For a full description of all return columns, see Search-performance indexes → Result columns for listing indexes.

Drop full-text indexes

A full-text node index is dropped by using the same command as for other indexes, DROP INDEX.

In the following example, the previously created communications full-text index is deleted from the database:

Drop a full-text index
DROP INDEX communications

As of Neo4j 5.16, the index name can also be given as a parameter when dropping an index: DROP INDEX $name.

List of full-text index procedures

The procedures for full-text indexes are listed in the table below:

Usage Procedure/Command Description

Eventually consistent indexes.

db.index.fulltext.awaitEventuallyConsistentIndexRefresh

Wait for the updates from recently committed transactions to be applied to any eventually-consistent full-text indexes.

List available analyzers.

db.index.fulltext.listAvailableAnalyzers

List the available analyzers that the full-text indexes can be configured with.

Use full-text node index.

db.index.fulltext.queryNodes

Query the given full-text index. Returns the matching nodes and their Lucene query score, ordered by score.

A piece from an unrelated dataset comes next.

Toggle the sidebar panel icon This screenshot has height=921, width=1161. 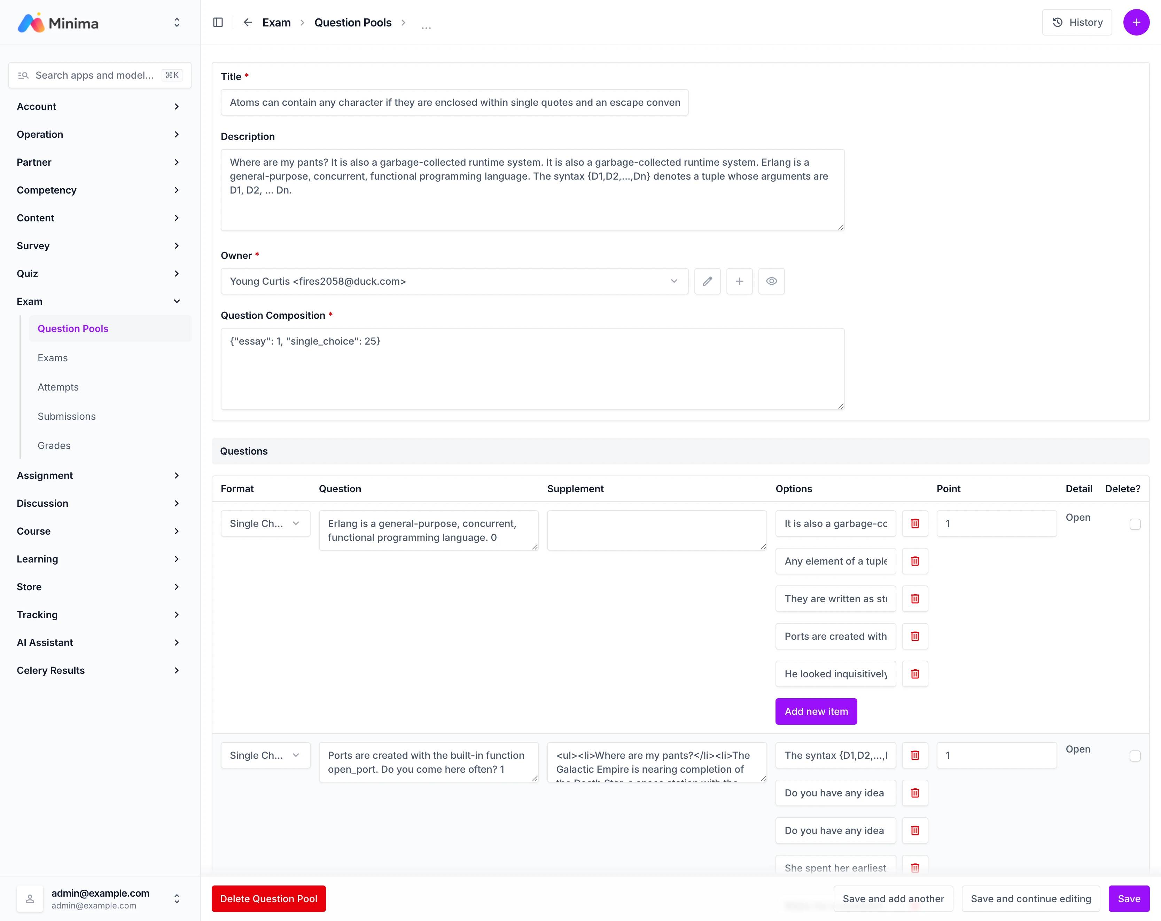218,23
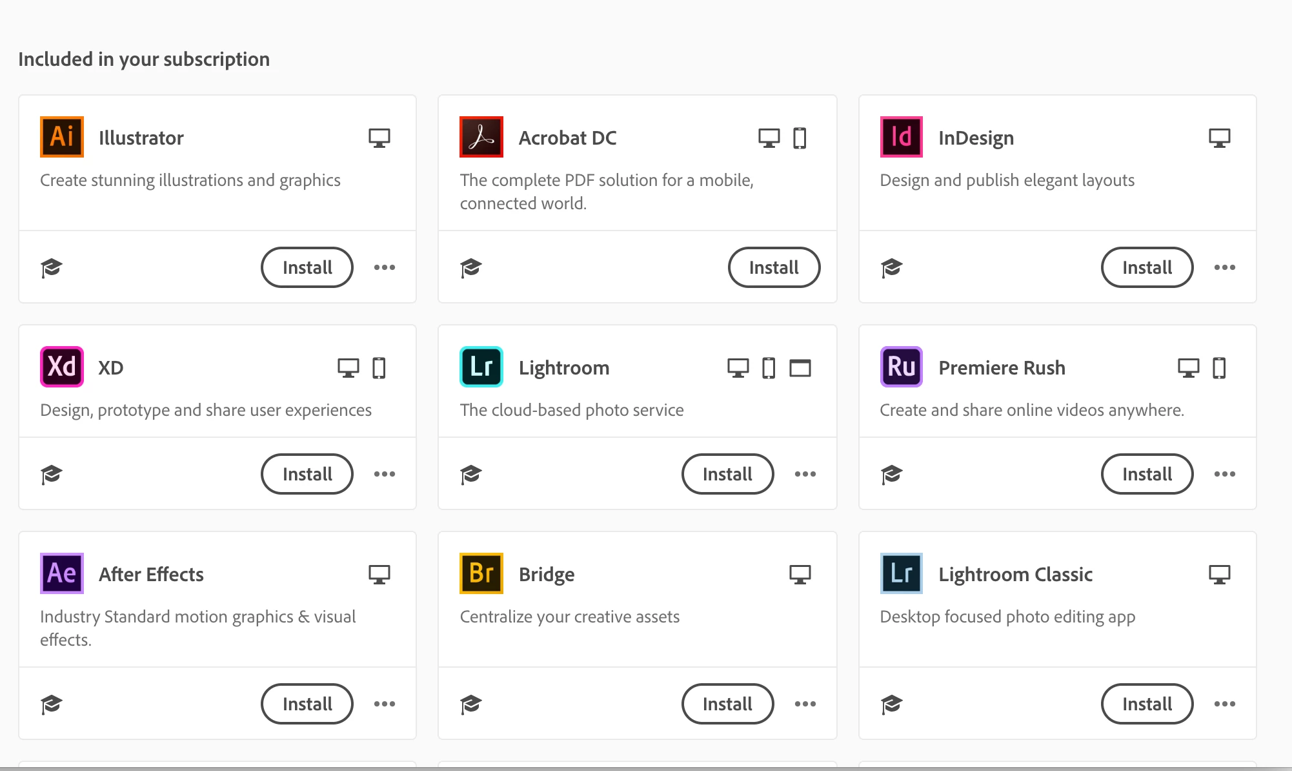This screenshot has width=1292, height=771.
Task: Click the Bridge app icon
Action: pos(481,573)
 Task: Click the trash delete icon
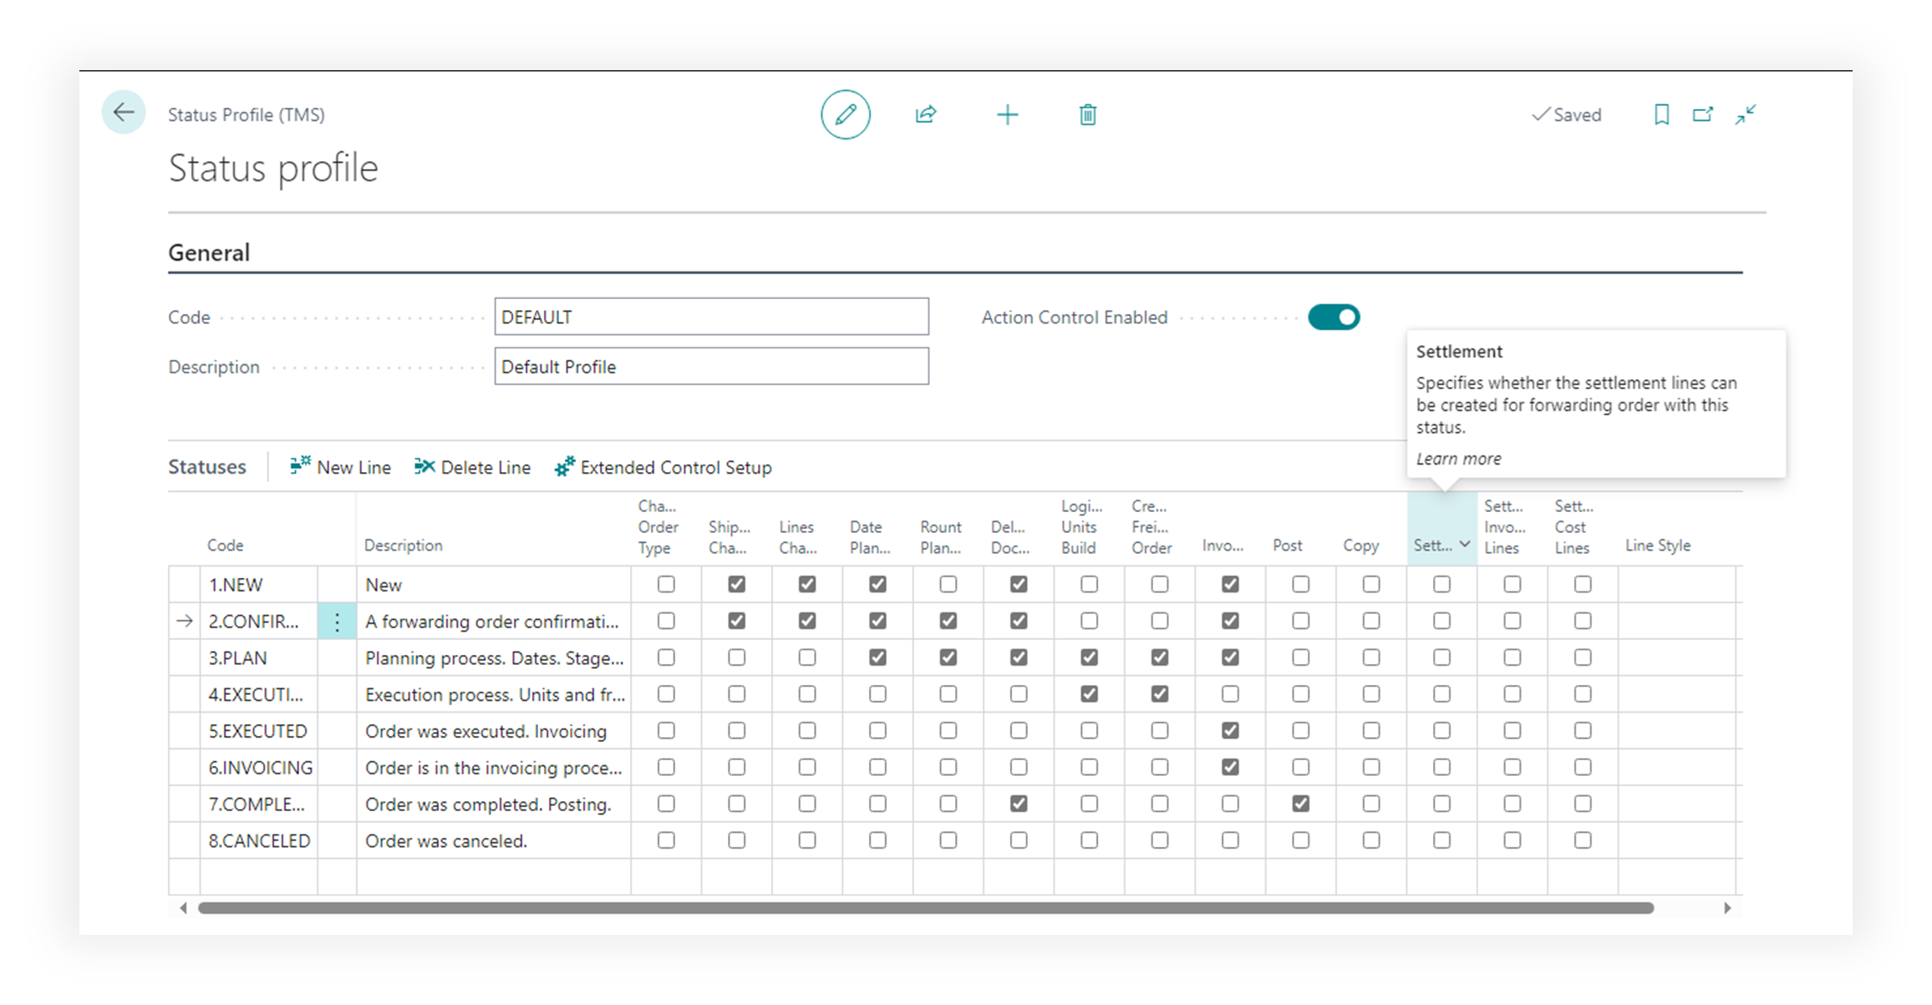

Use full-text relationship index.

db.index.fulltext.queryRelationships

Query the given full-text index. Returns the matching relationships and their Lucene query score, ordered by score.

Summary

  • Full-text indexes support the indexing of both nodes and relationships.

  • Full-text indexes include only property values of types STRING or LIST<STRING>.

  • Full-text indexes are accessed via Cypher procedures.

  • Full-text indexes return the score for each result from a query.

  • Full-text indexes support configuring custom analyzers, including analyzers that are not included with Lucene itself.

  • Full-text indexes can be queried using the Lucene query language.

  • Full-text indexes are kept up to date automatically, as nodes and relationships are added, removed, and modified.

  • Full-text indexes will automatically populate newly created indexes with the existing data in a store.

  • Full-text indexes can be checked by the consistency checker, and they can be rebuilt if there is a problem with them.

  • Newly created full-text indexes get automatically populated with the existing data in the database.

  • Full-text indexes can support any number of properties in a single index.

  • Full-text indexes are created, dropped, and updated transactionally, and are automatically replicated throughout a cluster.

  • Full-text indexes can be configured to be eventually consistent, in which index updating is moved from the commit path to a background thread. Using this feature, it is possible to work around the slow Lucene writes from the performance-critical commit process, thus removing the main bottlenecks for Neo4j write performance.